_SUPPLIED MATERIAL_
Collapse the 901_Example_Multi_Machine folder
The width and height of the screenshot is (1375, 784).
* * *
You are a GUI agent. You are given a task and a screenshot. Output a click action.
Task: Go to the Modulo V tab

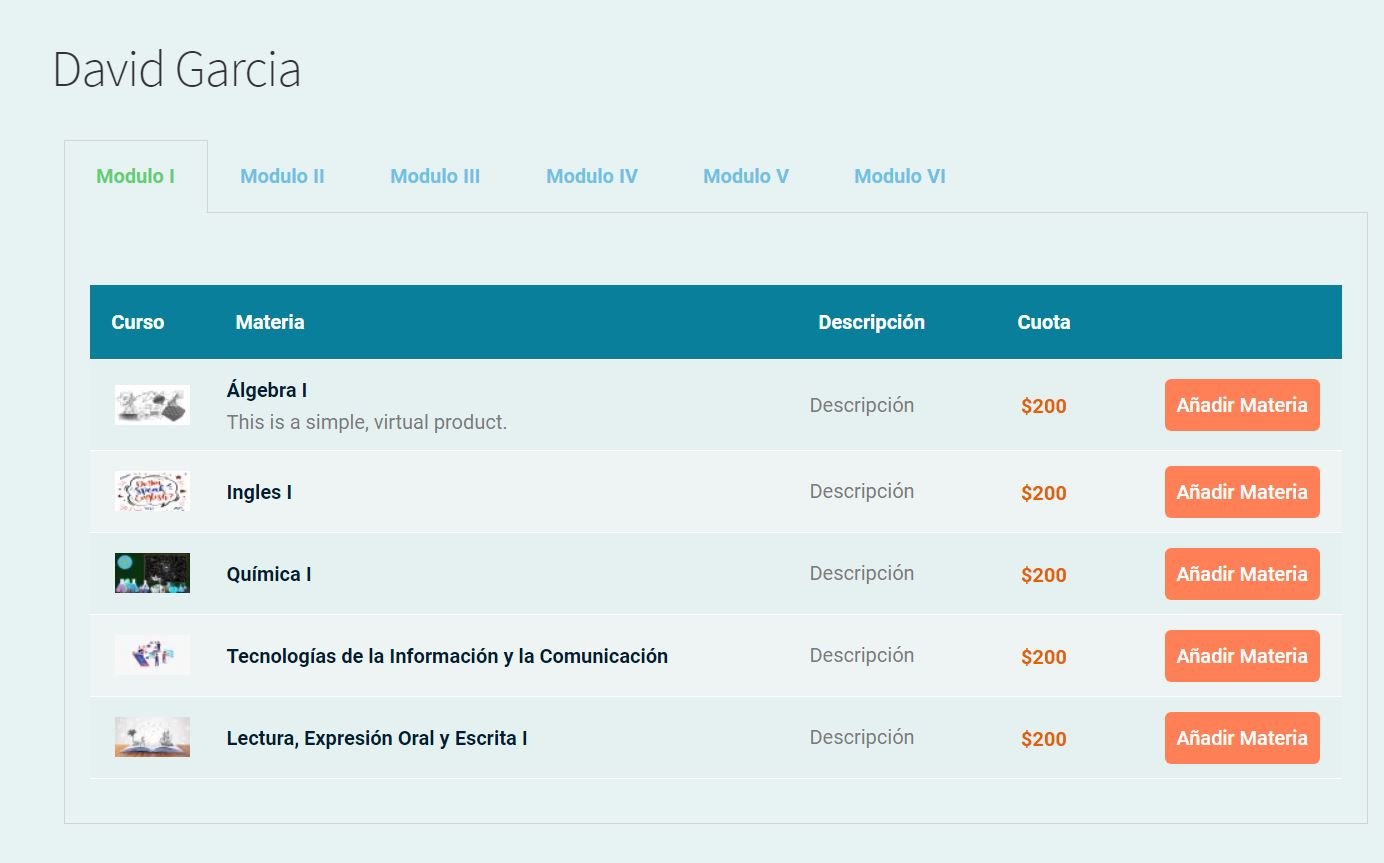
* * *
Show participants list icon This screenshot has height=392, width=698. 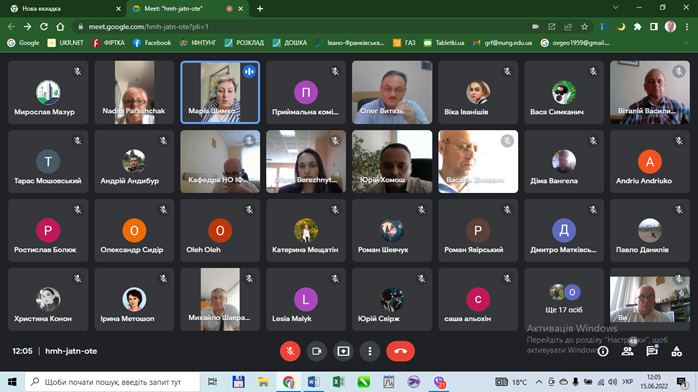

_WORK INSTRUCTIONS_
Could you restate, word for word, the lines above from the one with "Collapse the 901_Example_Multi_Machine folder" to the one with "The width and", both included?

_RESPONSE FOR THIS EXERCISE_
Collapse the 901_Example_Multi_Machine folder
The width and height of the screenshot is (1375, 784).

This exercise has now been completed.